*Travail demandé*. Dans l'entretien ci-dessous, sur quelles notes est accordée la basse Warwick à 4 cordes ?

*Extrait fourni*.
○ ○ ○ ○

Comment définissez- vous le rôle que vous tenez auprès des artistes que vous accompagnez ?
Il est évident que le travail occasionnel a beaucoup changé, autrefois on arrivait à une séance en ne connaissant ni les tenants ni les aboutissants, pour jouer une partie écrite à la virgule près, alors qu'actuellement ce sont plus des équipes qui travaillent ; on peut donc amener autre chose au niveau de la recherche des sons, de la réalisation, des idées.

Concernant votre matériel, vous vous étiez fait confectionner par Jaccobacci des basses très spéciales constituées d'un manche de contrebasse fixé sur un corps et équipées de micros et de capteurs que vous pouviez combiner à souhait ; vous avez pris apparemment une nouvelle orientation ; qu'en est-il ?
J'utilise en effet Warwick que j'ai découvert récemment ; ce sont de très bons instruments. J'ai une 4 cordes frettée et accordée en quintes, Do, Sol, Ré, La (un héritage de mon époque violoncelle) et je prévois une 5 cordes qui, elle, aura une corde Mi aigu, ce qui donnera Do, Sol, Ré, La, Mi. Sinon je conserve bien entendu les Jaccobacci que j'utilise en parallèle.
Pour l'amplification, je reste un partisan convaincu du SVT Ampeg et aussi du Dynacord pour sa précision et sa fidélité ; ceci dit, en studio, je passe souvent directement par la table.
Au niveau des effets, j'utilise le matériel disponible en studio qui est la plupart du temps très performant.

J'ai vu votre nom au générique du film "Force Majeure" de Pierre Jolivet ?
J'en ai en effet signé la musique avec Serge Perathoner et c'était énormément intéressant dans la mesure où nous avions toute latitude pour créer des ambiances originales que Pierre Jolivet a ensuite sélectionnées et il s'est avéré que son choix était très proche du nôtre à notre grande satisfaction.

Est-ce une nouvelle direction pour vous ?
Cela dépend du contexte. Je ne me vois pas écrire la musique du "Gendarme de St-Tropez" (Rires), mais dans le cadre d'une certaine optique où je me sente impliqué et où je puisse développer certains climats, c'est évidemment très intéressant d'associer la musique à l'image ; c'est de la composition mais sans entrer dans un moule précis avec des impératifs modèle chanson.

Qu'advient-il de ce travail personnel d'écriture dont vous m'aviez parlé ?
Et bien, je continue dès que j'en ai le loisir et j'espère pouvoir le sortir dans un proche avenir. Ce sera sans aucun impératif commercial et sûrement par le biais d'un circuit confidentiel.

Nous restons vigilants ! Vous conciliez admirablement votre culture très classique avec un attrait prononcé pour les techniques de pointe. Comment pensez-vous évoluer ?
Je pense que c'est un éternel mouvement de balancier entre des tendances radicalement opposées, mais je pense aussi sincèrement que tout peut exister en même temps, autant que la recherche de l'acoustique la plus pure dans un esprit très classique que l'utilisation d'un sampler piloté par un ordinateur. Je dirais presque qu'il faut que tout puisse coexister.

○ ○ ○ ○

*Liste fournie*.

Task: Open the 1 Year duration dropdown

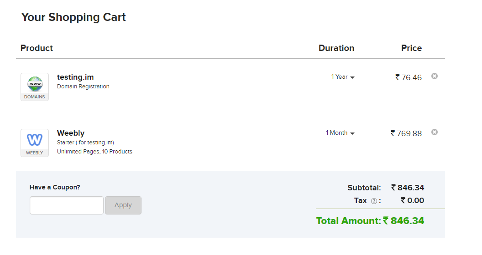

○ ○ ○ ○

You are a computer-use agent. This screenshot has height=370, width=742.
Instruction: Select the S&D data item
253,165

○ ○ ○ ○

*Corrigé*. En quintes : Do, Sol, Ré, La.